— INSTRUCTIONS TO FOLLOW —
Reproduce all of the records below unchanged, except substitute "desktop assistant" for each occurrence of "GUI agent".

--- DATA SUPPLIED ---

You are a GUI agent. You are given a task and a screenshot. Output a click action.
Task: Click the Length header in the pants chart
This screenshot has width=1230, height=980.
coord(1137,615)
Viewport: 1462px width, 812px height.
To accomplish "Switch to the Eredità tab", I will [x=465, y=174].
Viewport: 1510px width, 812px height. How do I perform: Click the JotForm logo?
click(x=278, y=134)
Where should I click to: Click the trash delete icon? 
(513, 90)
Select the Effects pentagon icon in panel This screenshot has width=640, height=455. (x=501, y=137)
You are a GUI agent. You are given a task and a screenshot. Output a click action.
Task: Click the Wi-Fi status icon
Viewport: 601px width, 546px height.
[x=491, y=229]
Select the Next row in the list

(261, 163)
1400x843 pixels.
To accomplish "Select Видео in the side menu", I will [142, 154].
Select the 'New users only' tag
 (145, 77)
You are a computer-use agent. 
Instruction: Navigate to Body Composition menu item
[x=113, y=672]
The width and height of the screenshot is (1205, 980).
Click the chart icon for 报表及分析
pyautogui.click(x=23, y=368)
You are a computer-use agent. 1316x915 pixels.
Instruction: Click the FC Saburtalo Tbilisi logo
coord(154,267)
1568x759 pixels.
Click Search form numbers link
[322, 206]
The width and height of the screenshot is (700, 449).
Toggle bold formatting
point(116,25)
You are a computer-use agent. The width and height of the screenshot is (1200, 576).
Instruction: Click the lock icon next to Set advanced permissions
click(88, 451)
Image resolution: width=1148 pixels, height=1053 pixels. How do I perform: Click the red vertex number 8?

---

— ANSWER TO THIS PROBLEM —
You are a desktop assistant. You are given a task and a screenshot. Output a click action.
Task: Click the Length header in the pants chart
This screenshot has width=1230, height=980.
coord(1137,615)
Viewport: 1462px width, 812px height.
To accomplish "Switch to the Eredità tab", I will [x=465, y=174].
Viewport: 1510px width, 812px height. How do I perform: Click the JotForm logo?
click(x=278, y=134)
Where should I click to: Click the trash delete icon? 
(513, 90)
Select the Effects pentagon icon in panel This screenshot has width=640, height=455. (x=501, y=137)
You are a desktop assistant. You are given a task and a screenshot. Output a click action.
Task: Click the Wi-Fi status icon
Viewport: 601px width, 546px height.
[x=491, y=229]
Select the Next row in the list

(261, 163)
1400x843 pixels.
To accomplish "Select Видео in the side menu", I will [142, 154].
Select the 'New users only' tag
 (145, 77)
You are a computer-use agent. 
Instruction: Navigate to Body Composition menu item
[x=113, y=672]
The width and height of the screenshot is (1205, 980).
Click the chart icon for 报表及分析
pyautogui.click(x=23, y=368)
You are a computer-use agent. 1316x915 pixels.
Instruction: Click the FC Saburtalo Tbilisi logo
coord(154,267)
1568x759 pixels.
Click Search form numbers link
[322, 206]
The width and height of the screenshot is (700, 449).
Toggle bold formatting
point(116,25)
You are a computer-use agent. The width and height of the screenshot is (1200, 576).
Instruction: Click the lock icon next to Set advanced permissions
click(88, 451)
Image resolution: width=1148 pixels, height=1053 pixels. How do I perform: Click the red vertex number 8?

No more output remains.